-- Given information follows --

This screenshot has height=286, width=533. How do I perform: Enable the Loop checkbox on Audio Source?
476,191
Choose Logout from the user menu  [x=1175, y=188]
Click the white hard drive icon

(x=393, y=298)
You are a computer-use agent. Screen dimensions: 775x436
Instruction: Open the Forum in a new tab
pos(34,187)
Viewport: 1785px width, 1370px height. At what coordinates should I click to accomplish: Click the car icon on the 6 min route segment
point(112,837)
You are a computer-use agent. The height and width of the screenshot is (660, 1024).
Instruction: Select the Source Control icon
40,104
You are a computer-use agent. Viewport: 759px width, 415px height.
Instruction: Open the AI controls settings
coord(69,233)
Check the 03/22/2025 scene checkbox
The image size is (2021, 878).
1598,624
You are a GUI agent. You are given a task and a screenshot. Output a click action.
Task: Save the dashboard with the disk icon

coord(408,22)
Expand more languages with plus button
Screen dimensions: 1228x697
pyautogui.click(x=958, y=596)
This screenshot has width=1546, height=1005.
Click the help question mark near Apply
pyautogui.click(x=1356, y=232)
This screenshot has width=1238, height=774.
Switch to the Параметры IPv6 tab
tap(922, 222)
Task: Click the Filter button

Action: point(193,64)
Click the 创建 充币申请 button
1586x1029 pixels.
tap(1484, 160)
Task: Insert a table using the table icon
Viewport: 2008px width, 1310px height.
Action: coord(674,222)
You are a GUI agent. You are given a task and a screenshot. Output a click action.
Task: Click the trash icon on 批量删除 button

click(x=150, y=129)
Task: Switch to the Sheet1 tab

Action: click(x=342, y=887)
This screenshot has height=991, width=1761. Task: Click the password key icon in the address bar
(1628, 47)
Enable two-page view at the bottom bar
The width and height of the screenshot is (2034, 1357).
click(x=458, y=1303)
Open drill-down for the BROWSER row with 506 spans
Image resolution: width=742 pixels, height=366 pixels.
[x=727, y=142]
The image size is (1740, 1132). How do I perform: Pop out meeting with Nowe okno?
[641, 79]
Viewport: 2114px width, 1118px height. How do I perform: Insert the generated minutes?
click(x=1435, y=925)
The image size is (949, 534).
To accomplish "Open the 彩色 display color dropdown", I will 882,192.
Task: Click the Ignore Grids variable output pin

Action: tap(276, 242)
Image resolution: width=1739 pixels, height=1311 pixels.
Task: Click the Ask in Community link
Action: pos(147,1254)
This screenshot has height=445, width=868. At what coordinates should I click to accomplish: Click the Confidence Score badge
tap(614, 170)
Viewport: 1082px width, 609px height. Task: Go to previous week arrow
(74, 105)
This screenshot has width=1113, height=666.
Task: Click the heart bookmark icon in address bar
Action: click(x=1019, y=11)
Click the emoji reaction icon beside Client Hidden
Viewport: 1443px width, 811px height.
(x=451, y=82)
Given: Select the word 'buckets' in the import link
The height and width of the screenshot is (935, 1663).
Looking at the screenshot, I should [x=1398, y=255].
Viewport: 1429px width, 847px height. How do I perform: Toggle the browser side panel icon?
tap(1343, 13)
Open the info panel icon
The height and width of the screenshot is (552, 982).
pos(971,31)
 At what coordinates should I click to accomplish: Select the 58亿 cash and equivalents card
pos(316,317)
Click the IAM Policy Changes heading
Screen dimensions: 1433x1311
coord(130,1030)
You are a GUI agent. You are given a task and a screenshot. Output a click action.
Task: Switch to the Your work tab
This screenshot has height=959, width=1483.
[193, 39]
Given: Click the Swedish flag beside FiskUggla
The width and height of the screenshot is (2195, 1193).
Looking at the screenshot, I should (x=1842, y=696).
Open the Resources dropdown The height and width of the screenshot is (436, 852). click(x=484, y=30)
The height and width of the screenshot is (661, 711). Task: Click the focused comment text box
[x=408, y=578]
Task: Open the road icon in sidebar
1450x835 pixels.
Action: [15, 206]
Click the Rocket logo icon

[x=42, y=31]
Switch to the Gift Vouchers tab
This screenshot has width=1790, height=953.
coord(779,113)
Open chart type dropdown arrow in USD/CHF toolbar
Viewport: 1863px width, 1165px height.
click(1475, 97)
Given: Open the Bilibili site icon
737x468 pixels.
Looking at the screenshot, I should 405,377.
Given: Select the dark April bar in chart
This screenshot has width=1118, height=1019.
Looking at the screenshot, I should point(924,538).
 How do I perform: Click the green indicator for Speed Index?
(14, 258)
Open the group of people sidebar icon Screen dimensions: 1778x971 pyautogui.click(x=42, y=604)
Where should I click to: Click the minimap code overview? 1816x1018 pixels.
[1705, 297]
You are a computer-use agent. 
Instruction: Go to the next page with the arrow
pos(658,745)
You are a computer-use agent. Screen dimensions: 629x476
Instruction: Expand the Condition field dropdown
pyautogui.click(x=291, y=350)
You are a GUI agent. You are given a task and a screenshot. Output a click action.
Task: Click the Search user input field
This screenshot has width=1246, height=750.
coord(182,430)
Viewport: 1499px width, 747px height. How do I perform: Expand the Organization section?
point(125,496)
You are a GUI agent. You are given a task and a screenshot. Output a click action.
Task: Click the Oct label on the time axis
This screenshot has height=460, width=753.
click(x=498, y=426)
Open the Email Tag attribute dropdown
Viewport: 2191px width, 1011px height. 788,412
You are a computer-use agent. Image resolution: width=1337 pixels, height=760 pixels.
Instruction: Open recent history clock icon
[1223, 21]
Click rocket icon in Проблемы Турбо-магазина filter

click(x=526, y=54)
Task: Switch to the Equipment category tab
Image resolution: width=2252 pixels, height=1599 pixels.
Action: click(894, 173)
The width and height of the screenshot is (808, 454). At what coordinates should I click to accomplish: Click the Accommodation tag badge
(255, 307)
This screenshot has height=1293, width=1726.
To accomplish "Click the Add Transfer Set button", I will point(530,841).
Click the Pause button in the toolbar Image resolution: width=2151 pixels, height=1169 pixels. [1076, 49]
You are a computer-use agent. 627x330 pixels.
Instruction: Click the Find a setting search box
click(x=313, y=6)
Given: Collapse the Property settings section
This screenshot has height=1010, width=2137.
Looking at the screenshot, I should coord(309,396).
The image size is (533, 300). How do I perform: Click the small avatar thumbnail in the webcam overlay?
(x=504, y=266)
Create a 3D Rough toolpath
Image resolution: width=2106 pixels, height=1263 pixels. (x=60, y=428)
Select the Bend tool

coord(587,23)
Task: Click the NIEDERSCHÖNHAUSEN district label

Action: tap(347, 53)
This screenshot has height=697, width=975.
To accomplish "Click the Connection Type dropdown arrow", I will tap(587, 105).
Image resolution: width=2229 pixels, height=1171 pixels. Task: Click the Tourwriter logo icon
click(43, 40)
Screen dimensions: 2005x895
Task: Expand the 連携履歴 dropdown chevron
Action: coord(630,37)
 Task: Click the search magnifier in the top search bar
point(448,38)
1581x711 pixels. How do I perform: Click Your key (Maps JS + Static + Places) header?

-- Given information concluded --

▸ Your instructions
Each line of the listing must be output once more, exactly as shown above.

▸ Exercise result
This screenshot has height=286, width=533. How do I perform: Enable the Loop checkbox on Audio Source?
476,191
Choose Logout from the user menu  [x=1175, y=188]
Click the white hard drive icon

(x=393, y=298)
You are a computer-use agent. Screen dimensions: 775x436
Instruction: Open the Forum in a new tab
pos(34,187)
Viewport: 1785px width, 1370px height. At what coordinates should I click to accomplish: Click the car icon on the 6 min route segment
point(112,837)
You are a computer-use agent. The height and width of the screenshot is (660, 1024).
Instruction: Select the Source Control icon
40,104
You are a computer-use agent. Viewport: 759px width, 415px height.
Instruction: Open the AI controls settings
coord(69,233)
Check the 03/22/2025 scene checkbox
The image size is (2021, 878).
1598,624
You are a GUI agent. You are given a task and a screenshot. Output a click action.
Task: Save the dashboard with the disk icon

coord(408,22)
Expand more languages with plus button
Screen dimensions: 1228x697
pyautogui.click(x=958, y=596)
This screenshot has width=1546, height=1005.
Click the help question mark near Apply
pyautogui.click(x=1356, y=232)
This screenshot has width=1238, height=774.
Switch to the Параметры IPv6 tab
tap(922, 222)
Task: Click the Filter button

Action: point(193,64)
Click the 创建 充币申请 button
1586x1029 pixels.
tap(1484, 160)
Task: Insert a table using the table icon
Viewport: 2008px width, 1310px height.
Action: coord(674,222)
You are a GUI agent. You are given a task and a screenshot. Output a click action.
Task: Click the trash icon on 批量删除 button

click(x=150, y=129)
Task: Switch to the Sheet1 tab

Action: click(x=342, y=887)
This screenshot has height=991, width=1761. Task: Click the password key icon in the address bar
(1628, 47)
Enable two-page view at the bottom bar
The width and height of the screenshot is (2034, 1357).
click(x=458, y=1303)
Open drill-down for the BROWSER row with 506 spans
Image resolution: width=742 pixels, height=366 pixels.
[x=727, y=142]
The image size is (1740, 1132). How do I perform: Pop out meeting with Nowe okno?
[641, 79]
Viewport: 2114px width, 1118px height. How do I perform: Insert the generated minutes?
click(x=1435, y=925)
The image size is (949, 534).
To accomplish "Open the 彩色 display color dropdown", I will 882,192.
Task: Click the Ignore Grids variable output pin

Action: tap(276, 242)
Image resolution: width=1739 pixels, height=1311 pixels.
Task: Click the Ask in Community link
Action: pos(147,1254)
This screenshot has height=445, width=868. At what coordinates should I click to accomplish: Click the Confidence Score badge
tap(614, 170)
Viewport: 1082px width, 609px height. Task: Go to previous week arrow
(74, 105)
This screenshot has width=1113, height=666.
Task: Click the heart bookmark icon in address bar
Action: click(x=1019, y=11)
Click the emoji reaction icon beside Client Hidden
Viewport: 1443px width, 811px height.
(x=451, y=82)
Given: Select the word 'buckets' in the import link
The height and width of the screenshot is (935, 1663).
Looking at the screenshot, I should [x=1398, y=255].
Viewport: 1429px width, 847px height. How do I perform: Toggle the browser side panel icon?
tap(1343, 13)
Open the info panel icon
The height and width of the screenshot is (552, 982).
pos(971,31)
 At what coordinates should I click to accomplish: Select the 58亿 cash and equivalents card
pos(316,317)
Click the IAM Policy Changes heading
Screen dimensions: 1433x1311
coord(130,1030)
You are a GUI agent. You are given a task and a screenshot. Output a click action.
Task: Switch to the Your work tab
This screenshot has height=959, width=1483.
[193, 39]
Given: Click the Swedish flag beside FiskUggla
The width and height of the screenshot is (2195, 1193).
Looking at the screenshot, I should (x=1842, y=696).
Open the Resources dropdown The height and width of the screenshot is (436, 852). click(x=484, y=30)
The height and width of the screenshot is (661, 711). Task: Click the focused comment text box
[x=408, y=578]
Task: Open the road icon in sidebar
1450x835 pixels.
Action: [15, 206]
Click the Rocket logo icon

[x=42, y=31]
Switch to the Gift Vouchers tab
This screenshot has width=1790, height=953.
coord(779,113)
Open chart type dropdown arrow in USD/CHF toolbar
Viewport: 1863px width, 1165px height.
click(1475, 97)
Given: Open the Bilibili site icon
737x468 pixels.
Looking at the screenshot, I should 405,377.
Given: Select the dark April bar in chart
This screenshot has width=1118, height=1019.
Looking at the screenshot, I should point(924,538).
 How do I perform: Click the green indicator for Speed Index?
(14, 258)
Open the group of people sidebar icon Screen dimensions: 1778x971 pyautogui.click(x=42, y=604)
Where should I click to: Click the minimap code overview? 1816x1018 pixels.
[1705, 297]
You are a computer-use agent. 
Instruction: Go to the next page with the arrow
pos(658,745)
You are a computer-use agent. Screen dimensions: 629x476
Instruction: Expand the Condition field dropdown
pyautogui.click(x=291, y=350)
You are a GUI agent. You are given a task and a screenshot. Output a click action.
Task: Click the Search user input field
This screenshot has width=1246, height=750.
coord(182,430)
Viewport: 1499px width, 747px height. How do I perform: Expand the Organization section?
point(125,496)
You are a GUI agent. You are given a task and a screenshot. Output a click action.
Task: Click the Oct label on the time axis
This screenshot has height=460, width=753.
click(x=498, y=426)
Open the Email Tag attribute dropdown
Viewport: 2191px width, 1011px height. 788,412
You are a computer-use agent. Image resolution: width=1337 pixels, height=760 pixels.
Instruction: Open recent history clock icon
[1223, 21]
Click rocket icon in Проблемы Турбо-магазина filter

click(x=526, y=54)
Task: Switch to the Equipment category tab
Image resolution: width=2252 pixels, height=1599 pixels.
Action: click(894, 173)
The width and height of the screenshot is (808, 454). At what coordinates should I click to accomplish: Click the Accommodation tag badge
(255, 307)
This screenshot has height=1293, width=1726.
To accomplish "Click the Add Transfer Set button", I will point(530,841).
Click the Pause button in the toolbar Image resolution: width=2151 pixels, height=1169 pixels. [1076, 49]
You are a computer-use agent. 627x330 pixels.
Instruction: Click the Find a setting search box
click(x=313, y=6)
Given: Collapse the Property settings section
This screenshot has height=1010, width=2137.
Looking at the screenshot, I should coord(309,396).
The image size is (533, 300). How do I perform: Click the small avatar thumbnail in the webcam overlay?
(x=504, y=266)
Create a 3D Rough toolpath
Image resolution: width=2106 pixels, height=1263 pixels. (x=60, y=428)
Select the Bend tool

coord(587,23)
Task: Click the NIEDERSCHÖNHAUSEN district label

Action: tap(347, 53)
This screenshot has height=697, width=975.
To accomplish "Click the Connection Type dropdown arrow", I will tap(587, 105).
Image resolution: width=2229 pixels, height=1171 pixels. Task: Click the Tourwriter logo icon
click(43, 40)
Screen dimensions: 2005x895
Task: Expand the 連携履歴 dropdown chevron
Action: coord(630,37)
 Task: Click the search magnifier in the top search bar
point(448,38)
1581x711 pixels. How do I perform: Click Your key (Maps JS + Static + Places) header?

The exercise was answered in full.